• _Assignment_
Copy out exactly the lines from the one containing "Instruction: Click the" to the end of the records below, both included, and nothing else.

Stored entries
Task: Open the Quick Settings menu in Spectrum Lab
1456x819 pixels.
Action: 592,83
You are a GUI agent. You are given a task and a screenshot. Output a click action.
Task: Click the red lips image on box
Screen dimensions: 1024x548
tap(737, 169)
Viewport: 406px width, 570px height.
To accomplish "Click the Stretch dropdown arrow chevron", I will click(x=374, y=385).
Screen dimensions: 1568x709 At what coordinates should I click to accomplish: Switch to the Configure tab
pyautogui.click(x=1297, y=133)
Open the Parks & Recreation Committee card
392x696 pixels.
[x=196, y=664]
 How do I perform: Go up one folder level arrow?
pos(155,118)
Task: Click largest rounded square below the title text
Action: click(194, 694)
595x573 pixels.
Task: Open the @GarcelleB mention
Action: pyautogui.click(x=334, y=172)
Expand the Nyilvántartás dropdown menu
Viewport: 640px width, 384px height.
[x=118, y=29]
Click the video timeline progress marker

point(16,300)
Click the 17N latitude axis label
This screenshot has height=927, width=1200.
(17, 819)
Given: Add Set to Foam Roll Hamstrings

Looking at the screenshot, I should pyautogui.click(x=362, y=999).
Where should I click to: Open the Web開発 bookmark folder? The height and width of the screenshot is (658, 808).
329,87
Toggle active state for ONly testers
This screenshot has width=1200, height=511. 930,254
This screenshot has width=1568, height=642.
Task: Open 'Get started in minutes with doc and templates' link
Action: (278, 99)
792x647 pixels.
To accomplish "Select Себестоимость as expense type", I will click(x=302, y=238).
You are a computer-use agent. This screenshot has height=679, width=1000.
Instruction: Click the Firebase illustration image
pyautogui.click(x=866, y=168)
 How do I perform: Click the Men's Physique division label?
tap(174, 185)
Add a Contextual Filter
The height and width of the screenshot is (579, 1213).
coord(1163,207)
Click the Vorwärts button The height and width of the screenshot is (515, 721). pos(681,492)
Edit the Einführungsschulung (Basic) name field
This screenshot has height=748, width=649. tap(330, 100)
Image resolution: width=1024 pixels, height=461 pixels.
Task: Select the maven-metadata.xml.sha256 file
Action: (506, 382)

• _Task result_
Instruction: Click the Firebase illustration image
pyautogui.click(x=866, y=168)
 How do I perform: Click the Men's Physique division label?
tap(174, 185)
Add a Contextual Filter
The height and width of the screenshot is (579, 1213).
coord(1163,207)
Click the Vorwärts button The height and width of the screenshot is (515, 721). pos(681,492)
Edit the Einführungsschulung (Basic) name field
This screenshot has height=748, width=649. tap(330, 100)
Image resolution: width=1024 pixels, height=461 pixels.
Task: Select the maven-metadata.xml.sha256 file
Action: (506, 382)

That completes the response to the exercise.